Multifocal motor neuropathy

Multifocal motor neuropathy 

Diagnostic criteria for MMN were proposed by the European Federation of Neurological Societies and the Peripheral Nerve Society and published in 2010 .

Clinical Vignette: MMNCB

A 52-year-old man developed gradually progressive painless bilateral grip weakness over 4 months. Examination demonstrated weakness of the abductor pollicis brevis, flexor pollicis longus, interossei, and shoulder abductors bilaterally. He also had reduced sensation in his fingertips bilaterally and absent reflexes in his upper and lower extremities, although his lower extremities had normal strength. Electrodiagnostic testing demonstrated prolonged motor distal latencies, slowed conduction velocities, and conduction block in both median nerves, as well as demyelinating changes in both ulnar nerves and slowed conduction velocities in the fibular and tibial motor nerves that met the criteria for the diagnosis of chronic inflammatory demyelinating polyradiculoneuropathy (CIDP). Sensory nerve action potentials were absent in both upper extremities. CSF studies demonstrated albuminocytologic dissociation with no nucleated cells and a protein level of 110 mg/dL. MRI of the cervical spine was unremarkable. Anti-GM1 antibodies were negative. He started treatment with a loading dose of 2 g/kg intravenous immunoglobulin (IVIg), given over a period of 4 to 5 days, and subsequent doses every 4 weeks of 1 g/kg, given over a period of 1 to 3 days. Comparison of baseline grip strength dynamometry and the Inflammatory Rasch-built Overall Disability Scale (I-RODS) and Inflammatory Neuropathy Cause and Treatment (INCAT) scores to measures after treatment after two cycles of maintenance treatment demonstrated improvement, as well as improvement on a strength-testing examination. He continued IVIg 1 g/kg with successful tapering to a 6-week dosing interval.
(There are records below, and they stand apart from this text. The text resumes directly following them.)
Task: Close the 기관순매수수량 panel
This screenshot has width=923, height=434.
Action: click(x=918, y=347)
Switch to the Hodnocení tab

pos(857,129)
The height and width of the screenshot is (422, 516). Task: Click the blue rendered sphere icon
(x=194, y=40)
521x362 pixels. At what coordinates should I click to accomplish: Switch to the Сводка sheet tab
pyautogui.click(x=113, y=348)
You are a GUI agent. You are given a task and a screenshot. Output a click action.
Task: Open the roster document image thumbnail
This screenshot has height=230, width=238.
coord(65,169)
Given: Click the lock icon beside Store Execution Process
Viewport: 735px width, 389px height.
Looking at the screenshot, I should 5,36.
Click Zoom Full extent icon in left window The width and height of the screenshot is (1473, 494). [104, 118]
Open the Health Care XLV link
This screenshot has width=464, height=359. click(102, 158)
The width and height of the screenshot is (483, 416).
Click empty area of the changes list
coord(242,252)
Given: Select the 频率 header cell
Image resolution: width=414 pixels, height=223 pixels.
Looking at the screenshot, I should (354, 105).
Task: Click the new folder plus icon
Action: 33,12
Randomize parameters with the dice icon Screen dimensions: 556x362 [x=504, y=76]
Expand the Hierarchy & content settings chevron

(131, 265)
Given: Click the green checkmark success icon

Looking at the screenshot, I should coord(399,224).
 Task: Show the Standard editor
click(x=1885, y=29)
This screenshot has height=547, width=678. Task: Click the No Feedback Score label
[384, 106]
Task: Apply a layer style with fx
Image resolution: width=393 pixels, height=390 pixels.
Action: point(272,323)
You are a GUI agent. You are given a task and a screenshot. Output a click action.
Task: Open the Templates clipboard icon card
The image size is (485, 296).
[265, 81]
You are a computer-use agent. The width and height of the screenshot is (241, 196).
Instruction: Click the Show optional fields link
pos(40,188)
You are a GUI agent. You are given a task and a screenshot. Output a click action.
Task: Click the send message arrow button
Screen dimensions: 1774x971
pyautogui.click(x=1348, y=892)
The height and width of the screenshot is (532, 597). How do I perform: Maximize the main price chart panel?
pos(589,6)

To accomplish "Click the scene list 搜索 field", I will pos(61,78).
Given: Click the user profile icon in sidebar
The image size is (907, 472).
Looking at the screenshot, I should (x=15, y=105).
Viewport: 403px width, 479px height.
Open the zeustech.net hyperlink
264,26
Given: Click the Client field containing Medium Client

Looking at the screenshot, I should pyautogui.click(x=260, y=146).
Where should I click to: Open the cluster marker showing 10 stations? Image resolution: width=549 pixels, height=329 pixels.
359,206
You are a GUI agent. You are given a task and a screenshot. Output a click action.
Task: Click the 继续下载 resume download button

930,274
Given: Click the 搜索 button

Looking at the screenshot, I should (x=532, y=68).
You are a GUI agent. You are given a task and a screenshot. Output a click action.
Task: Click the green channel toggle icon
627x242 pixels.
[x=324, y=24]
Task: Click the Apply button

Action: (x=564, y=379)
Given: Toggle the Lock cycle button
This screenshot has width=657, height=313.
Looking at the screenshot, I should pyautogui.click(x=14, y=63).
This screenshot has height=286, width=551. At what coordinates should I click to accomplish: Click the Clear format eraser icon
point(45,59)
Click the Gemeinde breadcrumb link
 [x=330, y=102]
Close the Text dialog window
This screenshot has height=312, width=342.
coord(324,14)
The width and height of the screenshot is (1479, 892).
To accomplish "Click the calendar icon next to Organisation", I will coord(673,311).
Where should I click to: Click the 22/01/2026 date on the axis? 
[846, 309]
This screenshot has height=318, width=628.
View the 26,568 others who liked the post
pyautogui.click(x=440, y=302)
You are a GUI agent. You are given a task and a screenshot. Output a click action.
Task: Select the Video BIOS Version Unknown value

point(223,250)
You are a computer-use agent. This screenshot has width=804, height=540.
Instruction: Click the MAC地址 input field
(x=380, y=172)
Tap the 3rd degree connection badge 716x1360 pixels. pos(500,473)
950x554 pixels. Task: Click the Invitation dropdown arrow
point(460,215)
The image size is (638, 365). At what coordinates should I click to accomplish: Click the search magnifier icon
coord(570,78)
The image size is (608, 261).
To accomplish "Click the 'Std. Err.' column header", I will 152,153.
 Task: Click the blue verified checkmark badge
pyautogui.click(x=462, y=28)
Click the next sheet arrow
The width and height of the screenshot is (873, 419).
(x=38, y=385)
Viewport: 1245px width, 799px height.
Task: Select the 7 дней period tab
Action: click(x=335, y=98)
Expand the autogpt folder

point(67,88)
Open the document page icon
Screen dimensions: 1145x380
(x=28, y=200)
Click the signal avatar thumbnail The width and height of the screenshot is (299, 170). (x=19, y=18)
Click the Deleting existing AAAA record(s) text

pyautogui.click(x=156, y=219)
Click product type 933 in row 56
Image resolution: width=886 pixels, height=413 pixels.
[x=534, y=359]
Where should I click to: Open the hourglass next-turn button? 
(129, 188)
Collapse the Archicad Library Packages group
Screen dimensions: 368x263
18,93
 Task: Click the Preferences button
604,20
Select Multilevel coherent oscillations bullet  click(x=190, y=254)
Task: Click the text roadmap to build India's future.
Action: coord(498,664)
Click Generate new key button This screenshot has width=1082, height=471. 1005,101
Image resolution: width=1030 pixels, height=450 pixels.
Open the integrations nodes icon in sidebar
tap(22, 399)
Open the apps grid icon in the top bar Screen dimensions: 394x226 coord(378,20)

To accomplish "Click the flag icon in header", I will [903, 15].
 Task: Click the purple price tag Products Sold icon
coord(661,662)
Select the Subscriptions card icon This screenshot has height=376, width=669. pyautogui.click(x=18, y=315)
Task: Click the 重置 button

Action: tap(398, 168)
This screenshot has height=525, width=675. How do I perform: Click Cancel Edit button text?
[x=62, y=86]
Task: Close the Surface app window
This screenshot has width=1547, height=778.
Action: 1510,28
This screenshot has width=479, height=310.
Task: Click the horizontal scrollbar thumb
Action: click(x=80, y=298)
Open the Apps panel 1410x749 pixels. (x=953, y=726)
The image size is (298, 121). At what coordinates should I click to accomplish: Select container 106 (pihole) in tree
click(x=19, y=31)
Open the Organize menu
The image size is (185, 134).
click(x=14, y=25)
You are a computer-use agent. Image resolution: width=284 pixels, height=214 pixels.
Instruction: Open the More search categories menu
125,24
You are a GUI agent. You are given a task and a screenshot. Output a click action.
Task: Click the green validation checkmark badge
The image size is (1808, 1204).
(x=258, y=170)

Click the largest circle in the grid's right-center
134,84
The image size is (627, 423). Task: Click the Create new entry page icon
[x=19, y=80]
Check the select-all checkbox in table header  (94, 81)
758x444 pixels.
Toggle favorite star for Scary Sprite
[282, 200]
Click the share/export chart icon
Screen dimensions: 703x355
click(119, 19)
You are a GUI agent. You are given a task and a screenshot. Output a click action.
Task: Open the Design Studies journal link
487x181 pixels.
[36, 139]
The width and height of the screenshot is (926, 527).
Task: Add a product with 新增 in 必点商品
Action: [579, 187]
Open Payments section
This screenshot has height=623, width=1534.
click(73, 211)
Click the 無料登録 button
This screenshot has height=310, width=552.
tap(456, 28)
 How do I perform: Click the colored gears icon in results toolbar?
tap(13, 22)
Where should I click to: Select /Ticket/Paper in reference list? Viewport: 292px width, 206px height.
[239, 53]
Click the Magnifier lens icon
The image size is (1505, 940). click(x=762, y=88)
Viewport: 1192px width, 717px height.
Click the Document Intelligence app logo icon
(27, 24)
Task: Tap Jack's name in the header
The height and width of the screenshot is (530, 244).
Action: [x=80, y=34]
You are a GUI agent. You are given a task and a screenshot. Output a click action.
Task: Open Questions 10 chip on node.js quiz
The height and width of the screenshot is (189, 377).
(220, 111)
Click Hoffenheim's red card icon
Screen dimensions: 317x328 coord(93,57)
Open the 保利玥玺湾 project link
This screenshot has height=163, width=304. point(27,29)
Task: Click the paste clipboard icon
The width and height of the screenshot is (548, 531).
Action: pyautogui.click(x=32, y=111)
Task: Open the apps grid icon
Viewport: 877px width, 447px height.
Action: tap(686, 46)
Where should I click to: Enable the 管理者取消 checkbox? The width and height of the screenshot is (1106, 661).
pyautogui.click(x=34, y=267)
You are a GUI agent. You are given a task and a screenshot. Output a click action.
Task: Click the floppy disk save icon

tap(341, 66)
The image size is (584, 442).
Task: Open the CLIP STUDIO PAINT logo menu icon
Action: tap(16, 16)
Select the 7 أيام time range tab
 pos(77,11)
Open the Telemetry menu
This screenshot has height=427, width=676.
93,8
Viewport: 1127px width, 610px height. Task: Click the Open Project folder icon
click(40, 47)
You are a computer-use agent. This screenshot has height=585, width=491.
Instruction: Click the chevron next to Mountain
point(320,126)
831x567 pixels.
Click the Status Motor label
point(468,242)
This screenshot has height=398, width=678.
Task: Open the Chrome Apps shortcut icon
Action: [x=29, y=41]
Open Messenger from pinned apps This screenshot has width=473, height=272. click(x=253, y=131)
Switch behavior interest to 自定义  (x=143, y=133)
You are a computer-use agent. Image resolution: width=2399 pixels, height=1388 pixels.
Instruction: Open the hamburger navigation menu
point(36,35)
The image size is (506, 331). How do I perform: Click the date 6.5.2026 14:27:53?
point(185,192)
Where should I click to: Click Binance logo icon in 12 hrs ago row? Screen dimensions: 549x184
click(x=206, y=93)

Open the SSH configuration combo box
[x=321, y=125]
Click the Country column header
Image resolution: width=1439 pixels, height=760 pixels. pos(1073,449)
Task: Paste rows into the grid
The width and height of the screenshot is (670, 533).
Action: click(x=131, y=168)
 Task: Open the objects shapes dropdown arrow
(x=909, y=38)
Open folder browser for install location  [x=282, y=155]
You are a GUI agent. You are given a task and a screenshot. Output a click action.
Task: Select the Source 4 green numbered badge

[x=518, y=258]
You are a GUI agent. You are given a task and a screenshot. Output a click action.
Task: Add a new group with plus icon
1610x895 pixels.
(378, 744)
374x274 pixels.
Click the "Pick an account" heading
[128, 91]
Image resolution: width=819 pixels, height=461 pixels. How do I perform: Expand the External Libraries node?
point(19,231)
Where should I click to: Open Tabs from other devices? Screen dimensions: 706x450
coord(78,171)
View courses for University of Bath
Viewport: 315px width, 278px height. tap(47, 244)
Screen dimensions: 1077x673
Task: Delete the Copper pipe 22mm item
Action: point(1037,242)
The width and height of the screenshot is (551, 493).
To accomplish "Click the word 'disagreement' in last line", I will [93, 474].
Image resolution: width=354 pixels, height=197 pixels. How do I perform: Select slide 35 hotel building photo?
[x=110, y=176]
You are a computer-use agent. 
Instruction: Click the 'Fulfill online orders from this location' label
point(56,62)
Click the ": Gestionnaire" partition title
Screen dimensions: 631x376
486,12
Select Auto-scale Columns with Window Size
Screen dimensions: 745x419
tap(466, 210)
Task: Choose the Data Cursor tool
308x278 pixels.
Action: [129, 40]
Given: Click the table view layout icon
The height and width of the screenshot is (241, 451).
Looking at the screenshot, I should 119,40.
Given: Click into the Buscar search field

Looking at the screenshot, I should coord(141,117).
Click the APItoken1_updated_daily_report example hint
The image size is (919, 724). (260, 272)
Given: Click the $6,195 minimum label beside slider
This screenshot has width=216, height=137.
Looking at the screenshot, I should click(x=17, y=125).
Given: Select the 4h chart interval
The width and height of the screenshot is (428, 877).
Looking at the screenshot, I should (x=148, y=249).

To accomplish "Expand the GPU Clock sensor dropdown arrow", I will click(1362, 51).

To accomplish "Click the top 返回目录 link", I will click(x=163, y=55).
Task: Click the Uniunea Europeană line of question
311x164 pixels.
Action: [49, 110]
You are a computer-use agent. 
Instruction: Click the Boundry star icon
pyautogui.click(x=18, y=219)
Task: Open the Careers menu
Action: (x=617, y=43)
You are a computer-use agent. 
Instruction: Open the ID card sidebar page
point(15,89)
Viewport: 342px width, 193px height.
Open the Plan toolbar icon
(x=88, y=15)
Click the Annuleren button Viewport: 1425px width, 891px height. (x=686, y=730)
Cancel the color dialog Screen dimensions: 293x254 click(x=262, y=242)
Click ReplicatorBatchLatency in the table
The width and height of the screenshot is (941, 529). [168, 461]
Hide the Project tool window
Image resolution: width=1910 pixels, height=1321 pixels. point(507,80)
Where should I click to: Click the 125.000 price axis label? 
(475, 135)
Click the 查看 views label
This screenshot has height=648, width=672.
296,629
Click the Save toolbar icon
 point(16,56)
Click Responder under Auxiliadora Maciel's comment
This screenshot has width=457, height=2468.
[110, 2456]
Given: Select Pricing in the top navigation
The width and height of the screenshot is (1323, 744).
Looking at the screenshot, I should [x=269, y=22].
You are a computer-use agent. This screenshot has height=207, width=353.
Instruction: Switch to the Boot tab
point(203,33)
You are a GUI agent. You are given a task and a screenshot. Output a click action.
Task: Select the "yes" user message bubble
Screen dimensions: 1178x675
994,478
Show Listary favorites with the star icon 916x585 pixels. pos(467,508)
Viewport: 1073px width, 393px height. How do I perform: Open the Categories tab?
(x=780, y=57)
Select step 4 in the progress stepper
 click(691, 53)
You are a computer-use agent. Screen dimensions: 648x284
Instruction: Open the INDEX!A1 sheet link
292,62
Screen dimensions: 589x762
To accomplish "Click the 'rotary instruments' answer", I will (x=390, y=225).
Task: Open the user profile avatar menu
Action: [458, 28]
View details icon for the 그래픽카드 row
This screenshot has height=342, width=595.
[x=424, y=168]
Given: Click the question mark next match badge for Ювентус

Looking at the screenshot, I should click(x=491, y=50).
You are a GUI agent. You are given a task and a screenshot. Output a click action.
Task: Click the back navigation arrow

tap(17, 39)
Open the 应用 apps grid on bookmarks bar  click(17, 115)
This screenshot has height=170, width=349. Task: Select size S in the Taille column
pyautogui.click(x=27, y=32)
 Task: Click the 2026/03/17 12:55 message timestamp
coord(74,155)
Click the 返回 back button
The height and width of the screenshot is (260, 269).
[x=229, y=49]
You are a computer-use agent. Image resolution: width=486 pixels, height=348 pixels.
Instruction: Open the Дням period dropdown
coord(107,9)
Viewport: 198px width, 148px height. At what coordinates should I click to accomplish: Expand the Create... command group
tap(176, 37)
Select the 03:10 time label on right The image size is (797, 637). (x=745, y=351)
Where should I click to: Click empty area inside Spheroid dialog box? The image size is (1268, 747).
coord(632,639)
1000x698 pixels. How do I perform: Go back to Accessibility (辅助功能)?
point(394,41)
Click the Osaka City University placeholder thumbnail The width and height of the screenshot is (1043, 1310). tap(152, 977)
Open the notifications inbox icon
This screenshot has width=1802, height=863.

COMMENT:  This case highlights the overlap between the clinical presentation of multifocal motor neuropathy (MMN) and the multifocal variant of CIDP. The important features to note are that multiple motor and sensory nerves are involved, and on electrodiagnostic testing, both sensory and motor nerves are affected with demyelinating changes that meet the criteria for diagnosis of CIDP. GM1 antibodies can be, but are not always, present in MMN. Additional supportive diagnostic testing is helpful in complex cases. This is important because treatment can have ramifications as MMN does not respond to steroid treatment and the multifocal variant of CIDP typically does. Finally, using outcome measures such as grip strength in this case in addition to clinical examination every 3 months can help guide treatment decisions for reducing the dose or increasing the interval of treatment.